§ Work to be completed: Beneath this task are the entries; from the line with "Select column C header" through the last one, transcribe every line exactly and nothing else, skipping pictures.
-- Exercise data follows --
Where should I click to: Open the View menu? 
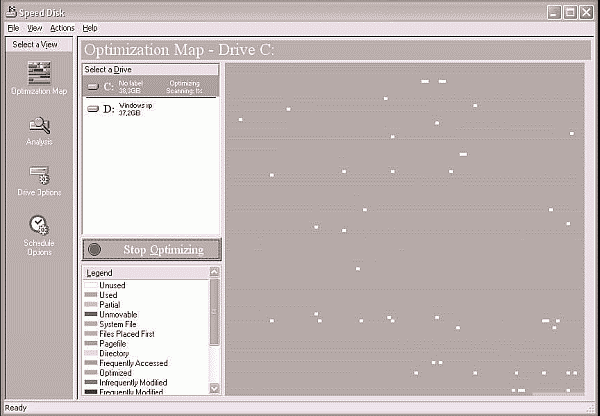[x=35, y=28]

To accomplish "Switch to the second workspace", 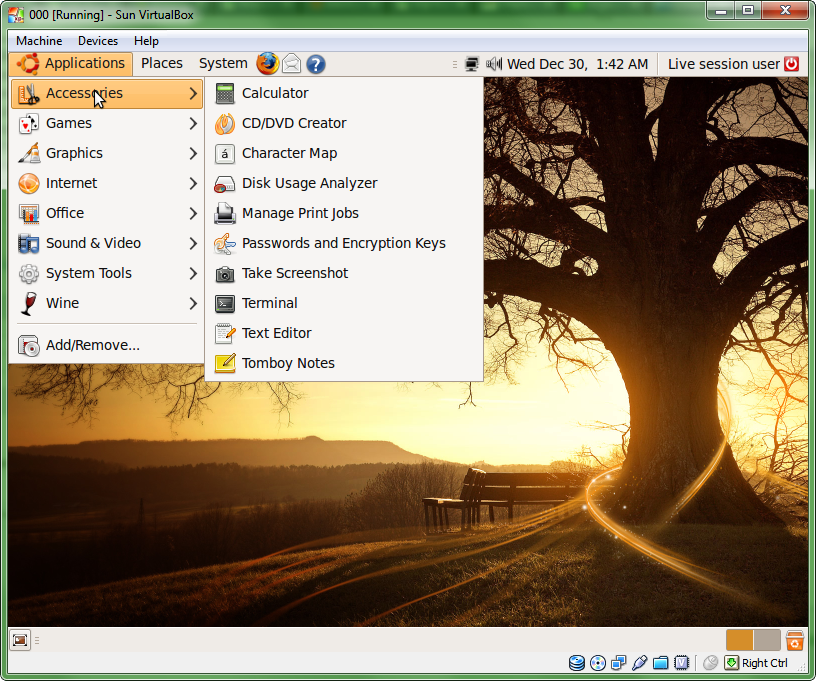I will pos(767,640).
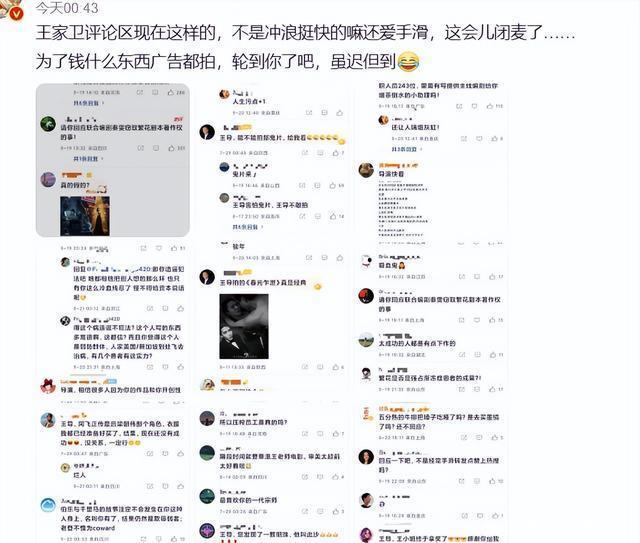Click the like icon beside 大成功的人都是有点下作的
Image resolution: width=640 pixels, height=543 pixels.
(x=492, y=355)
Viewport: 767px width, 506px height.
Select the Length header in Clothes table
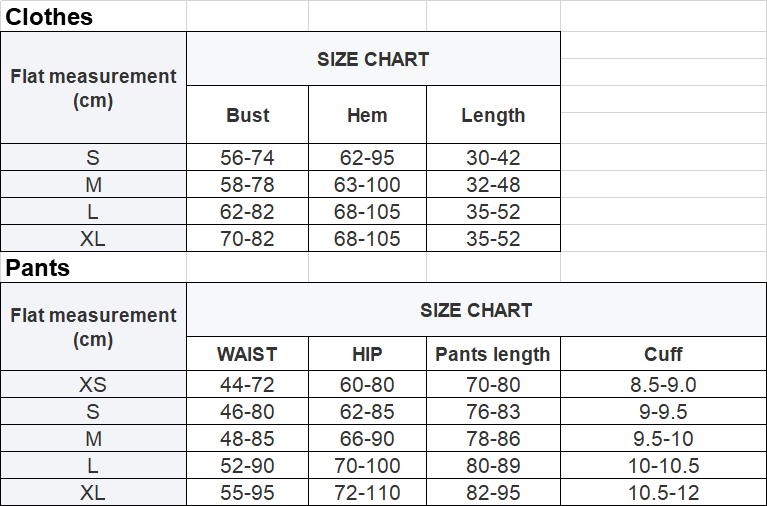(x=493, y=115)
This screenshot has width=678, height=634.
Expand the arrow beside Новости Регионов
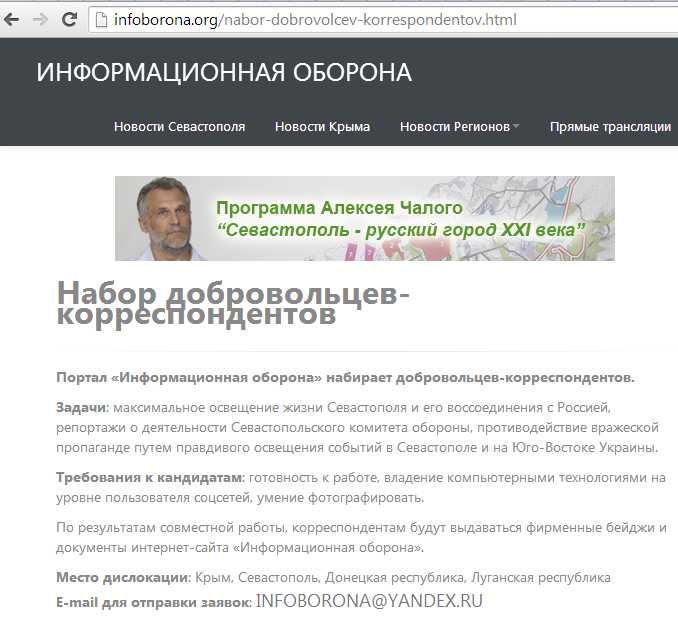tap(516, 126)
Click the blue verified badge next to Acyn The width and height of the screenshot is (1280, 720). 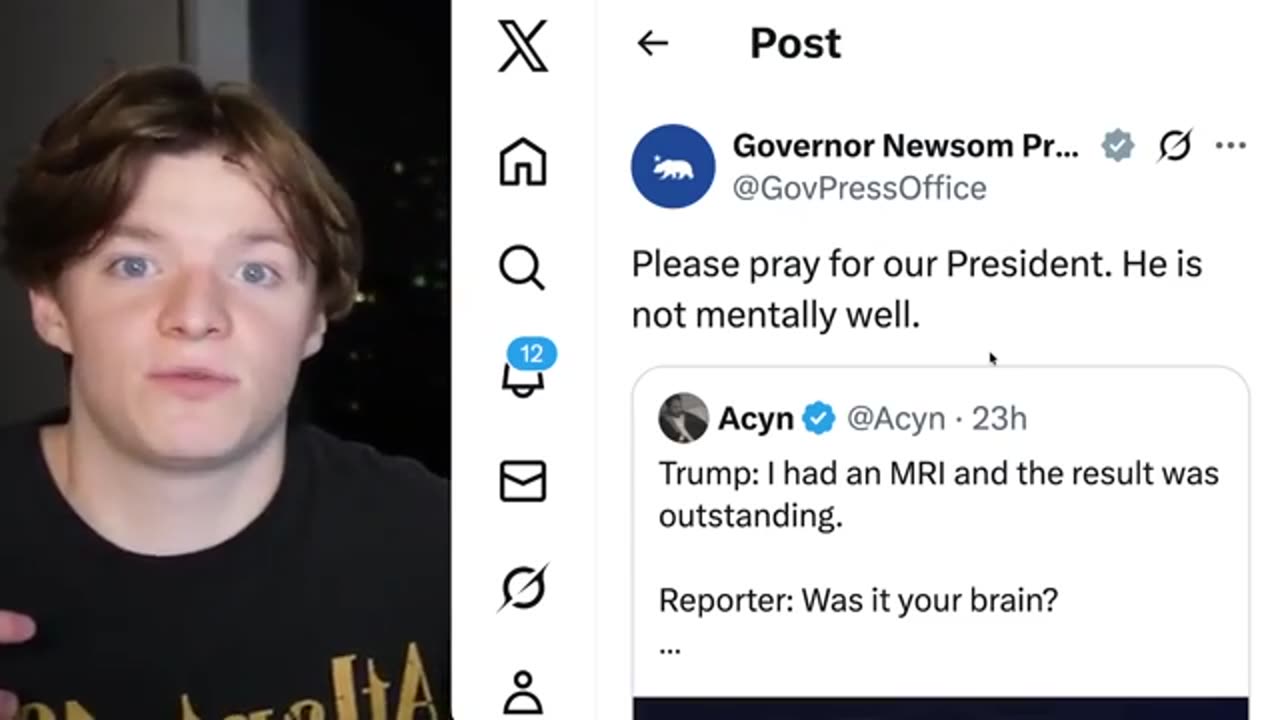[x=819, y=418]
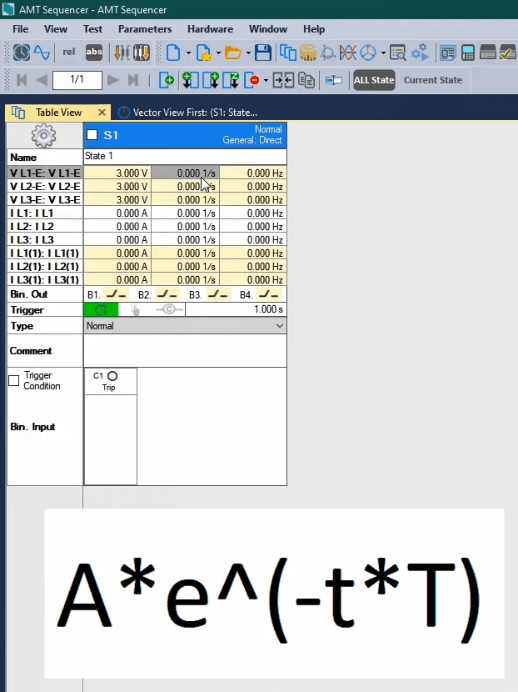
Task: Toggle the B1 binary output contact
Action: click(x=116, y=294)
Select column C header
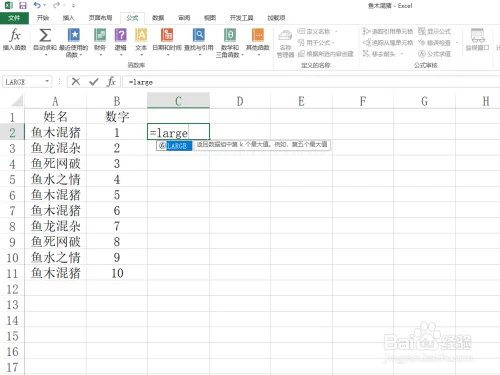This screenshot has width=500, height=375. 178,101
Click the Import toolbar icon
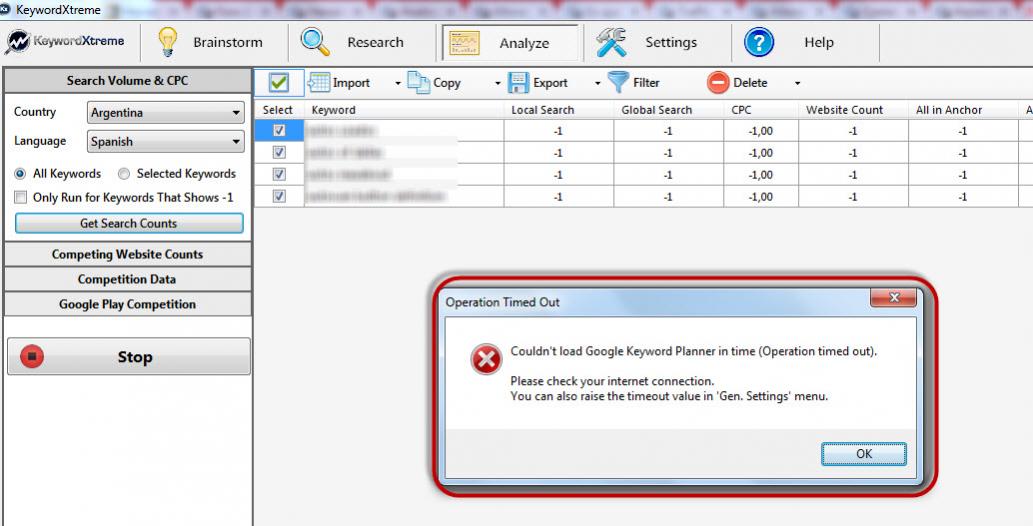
-- Exercise data concluded --
§ Solution for this exercise:
Select column C header
This screenshot has width=500, height=375. 178,101
Click the Import toolbar icon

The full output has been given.